● **Problem to solve**
Repeat back the entries that follow, keeping every word as it is.

● **Material shown**

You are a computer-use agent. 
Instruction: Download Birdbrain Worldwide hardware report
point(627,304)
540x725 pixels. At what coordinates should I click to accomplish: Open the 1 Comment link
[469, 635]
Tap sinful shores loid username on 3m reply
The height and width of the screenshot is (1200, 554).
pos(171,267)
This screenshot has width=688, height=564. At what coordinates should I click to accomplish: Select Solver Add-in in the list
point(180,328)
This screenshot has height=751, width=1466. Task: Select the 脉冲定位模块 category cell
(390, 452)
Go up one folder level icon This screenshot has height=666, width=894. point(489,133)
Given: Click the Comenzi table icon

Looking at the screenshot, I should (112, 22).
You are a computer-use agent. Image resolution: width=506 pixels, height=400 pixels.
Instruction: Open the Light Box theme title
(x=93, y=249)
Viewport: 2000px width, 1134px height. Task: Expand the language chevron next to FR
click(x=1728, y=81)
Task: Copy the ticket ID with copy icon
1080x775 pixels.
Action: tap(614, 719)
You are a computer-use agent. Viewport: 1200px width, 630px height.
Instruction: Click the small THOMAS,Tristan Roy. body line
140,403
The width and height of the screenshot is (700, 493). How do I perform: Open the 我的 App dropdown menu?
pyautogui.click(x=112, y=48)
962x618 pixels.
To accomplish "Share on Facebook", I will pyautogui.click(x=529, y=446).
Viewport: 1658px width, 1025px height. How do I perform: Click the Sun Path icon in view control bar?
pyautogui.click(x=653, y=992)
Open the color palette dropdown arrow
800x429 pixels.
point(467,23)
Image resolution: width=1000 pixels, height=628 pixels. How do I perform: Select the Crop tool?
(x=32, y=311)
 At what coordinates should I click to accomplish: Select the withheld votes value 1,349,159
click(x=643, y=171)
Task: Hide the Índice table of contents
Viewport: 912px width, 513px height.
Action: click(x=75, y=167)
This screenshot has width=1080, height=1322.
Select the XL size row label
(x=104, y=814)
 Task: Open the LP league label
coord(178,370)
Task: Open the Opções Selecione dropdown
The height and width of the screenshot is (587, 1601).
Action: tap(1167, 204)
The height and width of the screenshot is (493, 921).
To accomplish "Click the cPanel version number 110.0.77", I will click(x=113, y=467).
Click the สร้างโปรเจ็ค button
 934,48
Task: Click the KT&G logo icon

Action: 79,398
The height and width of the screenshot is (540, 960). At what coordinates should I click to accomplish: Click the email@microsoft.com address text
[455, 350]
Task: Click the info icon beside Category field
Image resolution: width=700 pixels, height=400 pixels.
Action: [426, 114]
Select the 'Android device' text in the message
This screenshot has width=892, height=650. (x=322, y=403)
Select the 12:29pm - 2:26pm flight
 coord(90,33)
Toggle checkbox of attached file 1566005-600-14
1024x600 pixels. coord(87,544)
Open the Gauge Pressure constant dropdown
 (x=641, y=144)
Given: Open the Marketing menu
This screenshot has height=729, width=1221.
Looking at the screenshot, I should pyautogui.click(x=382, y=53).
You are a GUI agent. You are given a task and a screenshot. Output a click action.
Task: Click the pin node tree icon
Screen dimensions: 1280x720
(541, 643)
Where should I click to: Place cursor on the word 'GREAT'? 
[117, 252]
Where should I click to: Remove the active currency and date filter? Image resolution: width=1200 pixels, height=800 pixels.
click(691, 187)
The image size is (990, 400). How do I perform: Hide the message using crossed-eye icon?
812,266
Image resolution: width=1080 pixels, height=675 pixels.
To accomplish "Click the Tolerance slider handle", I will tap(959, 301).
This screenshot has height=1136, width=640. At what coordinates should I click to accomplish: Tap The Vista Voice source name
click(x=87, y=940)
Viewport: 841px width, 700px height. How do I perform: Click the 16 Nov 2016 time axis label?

● **Answer to the problem**
You are a computer-use agent. 
Instruction: Download Birdbrain Worldwide hardware report
point(627,304)
540x725 pixels. At what coordinates should I click to accomplish: Open the 1 Comment link
[469, 635]
Tap sinful shores loid username on 3m reply
The height and width of the screenshot is (1200, 554).
pos(171,267)
This screenshot has width=688, height=564. At what coordinates should I click to accomplish: Select Solver Add-in in the list
point(180,328)
This screenshot has height=751, width=1466. Task: Select the 脉冲定位模块 category cell
(390, 452)
Go up one folder level icon This screenshot has height=666, width=894. point(489,133)
Given: Click the Comenzi table icon

Looking at the screenshot, I should (112, 22).
You are a computer-use agent. Image resolution: width=506 pixels, height=400 pixels.
Instruction: Open the Light Box theme title
(x=93, y=249)
Viewport: 2000px width, 1134px height. Task: Expand the language chevron next to FR
click(x=1728, y=81)
Task: Copy the ticket ID with copy icon
1080x775 pixels.
Action: tap(614, 719)
You are a computer-use agent. Viewport: 1200px width, 630px height.
Instruction: Click the small THOMAS,Tristan Roy. body line
140,403
The width and height of the screenshot is (700, 493). How do I perform: Open the 我的 App dropdown menu?
pyautogui.click(x=112, y=48)
962x618 pixels.
To accomplish "Share on Facebook", I will pyautogui.click(x=529, y=446).
Viewport: 1658px width, 1025px height. How do I perform: Click the Sun Path icon in view control bar?
pyautogui.click(x=653, y=992)
Open the color palette dropdown arrow
800x429 pixels.
point(467,23)
Image resolution: width=1000 pixels, height=628 pixels. How do I perform: Select the Crop tool?
(x=32, y=311)
 At what coordinates should I click to accomplish: Select the withheld votes value 1,349,159
click(x=643, y=171)
Task: Hide the Índice table of contents
Viewport: 912px width, 513px height.
Action: click(x=75, y=167)
This screenshot has width=1080, height=1322.
Select the XL size row label
(x=104, y=814)
 Task: Open the LP league label
coord(178,370)
Task: Open the Opções Selecione dropdown
The height and width of the screenshot is (587, 1601).
Action: tap(1167, 204)
The height and width of the screenshot is (493, 921).
To accomplish "Click the cPanel version number 110.0.77", I will click(x=113, y=467).
Click the สร้างโปรเจ็ค button
 934,48
Task: Click the KT&G logo icon

Action: 79,398
The height and width of the screenshot is (540, 960). At what coordinates should I click to accomplish: Click the email@microsoft.com address text
[455, 350]
Task: Click the info icon beside Category field
Image resolution: width=700 pixels, height=400 pixels.
Action: [426, 114]
Select the 'Android device' text in the message
This screenshot has width=892, height=650. (x=322, y=403)
Select the 12:29pm - 2:26pm flight
 coord(90,33)
Toggle checkbox of attached file 1566005-600-14
1024x600 pixels. coord(87,544)
Open the Gauge Pressure constant dropdown
 (x=641, y=144)
Given: Open the Marketing menu
This screenshot has height=729, width=1221.
Looking at the screenshot, I should pyautogui.click(x=382, y=53).
You are a GUI agent. You are given a task and a screenshot. Output a click action.
Task: Click the pin node tree icon
Screen dimensions: 1280x720
(541, 643)
Where should I click to: Place cursor on the word 'GREAT'? 
[117, 252]
Where should I click to: Remove the active currency and date filter? Image resolution: width=1200 pixels, height=800 pixels.
click(691, 187)
The image size is (990, 400). How do I perform: Hide the message using crossed-eye icon?
812,266
Image resolution: width=1080 pixels, height=675 pixels.
To accomplish "Click the Tolerance slider handle", I will tap(959, 301).
This screenshot has height=1136, width=640. At what coordinates should I click to accomplish: Tap The Vista Voice source name
click(x=87, y=940)
Viewport: 841px width, 700px height. How do I perform: Click the 16 Nov 2016 time axis label?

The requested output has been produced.